Now, in terms of this conflict between instrumental and substantive rationality that I’ve talked about over the last couple of blogs, Christmas can be seen as losing its substantive rationale. The means of achieving Christmas (presents, food, Black Friday) have perhaps got in the way of the original ends of Christmas (Christianity, gifts in their truest sense, goodwill to all men/not chokeslamming old women in shops). So to hopefully illustrate the commercialisation of Christmas in more depth – and in a way that helps illustrate some of the theory used in my music research – I turn to Pierre Bourdieu.

Bourdieu’s key work Distinction (1984) outlined how consumption habits (taste) are linked to social class. #middleclassproblems is probably the most Bourdieusian of hashtags on Twitter, where people explicitly link their humorous consumption problems to their class position. To illustrate consumption in better detail he relied on his concepts of capital. Rather than simply economic transactions, for Bourdieu social life is the exchange and accumulation of various forms of capital. Of particular note is his notion of cultural capital which exists in three forms and very generally describes tastes (embodied form: appreciation of art, food, etc.), qualifications (institutional form: school grades and degrees), and cultural goods themselves (art, books, films). In addition people have social capital (relationships that gain access to other capital) and symbolic capital (social honour and prestige).

Bourdieu’s use of capital is a helpful way to expand on what I talked about last week with “disinterestedness”. Rather than people only being interested in money, people are interested in various forms of capital – artistic works that increase their cultural capital, friendships and networking that increase their social capital, etc. (While this is an improvement on simple economic interest, I’ll talk about some of the problems with this as well next time). Anyway, the point of bringing up Bourdieu is that it is useful to use his forms of capital to illustrate the ways gift exchange becomes economised:

‘For example, when, instead of giving a “personal” present, that is, a present adjusted to the presumed taste of the receiver, one gives, through laziness or convenience, a check, one economizes the work of looking, which assumes the attention and care necessary for the present to be adapted to the person, to his or her tastes, to arrive at the right time, etc. and also that its “value” is not directly reducible to its monetary value’ (Bourdieu, 1988: 99)

A while before Bourdieu, Karl Marx’s concept of commodity fetishism argued that under capitalism the use-value of things is being displaced by seeing things in terms of what people can get for it (exchange-value). Bourdieu I feel takes this a step further by introducing the forms of capital to explain these differences. In this very interesting quote, Bourdieu is saying that the exchange value of a gift is incommensurate with the use-value. Someone who simply gives money as a gift is using the money to replace not just the value of the gift but the time and care to find a gift suited to the tastes (cultural capital) of the receiver. As these practices become more and more common, you could argue that this economic relationship replaces the original spirit of Christmas giving. Certainly this is what Bourdieu observed when he “created” his concepts of capital, when the Kabyle people in Algeria saw their gift-based economy progressively replaced by money as colonial Algeria was progressively industrialised (Bourdieu, 1977; 1990). In recent years we’ve seen the rise of Black Friday (black because of the colour of a positive monthly balance sheet), we’ve seen how politicians and economists have hedged their bets on GDP figures breaking even based on Christmas spending…all things which show the prevalence of economic exchange over the more symbolic gesture of gift exchange. Or even the act of giving itself superseding the Christian origins of gift giving during the festive period…

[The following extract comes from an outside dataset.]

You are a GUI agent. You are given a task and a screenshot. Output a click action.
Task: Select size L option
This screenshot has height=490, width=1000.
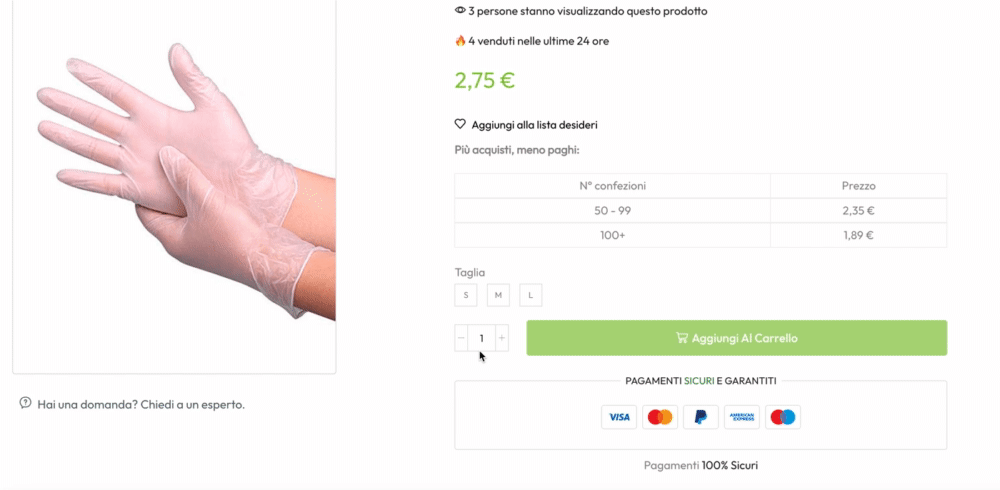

Bourdieu is really useful in helping illustrate some of these debates between value and values – whether this is in musical production or even Gaelic language. His quote there provides a good example of the commercialisation of Christmas. Well, either that or he is making a desperate plea for no more gift vouchers.

 More thoughts after the New Year.

Cultural Value, Gaelic and Bourdieu

So, I ended the blog last week with the example of education and a video from Stewart Lee. I used the excerpt from him to illustrate his point about how education in itself was a goal in itself – it was substantively rational in the most Weberian meaning of the term. Yet another thing Stew said was the difficulty in defending the value of education or art in itself in terms of future financial gain. For those of you that didn’t see the video here’s the important quote, where they’re discussing Thatcher’s dismissal of the value of a student’s PhD in Norse Literature:

Interviewer: It’s wrong commercially though isn’t it? Because if you look at the Lord of the Rings, those films wouldn’t exist without Tolkien…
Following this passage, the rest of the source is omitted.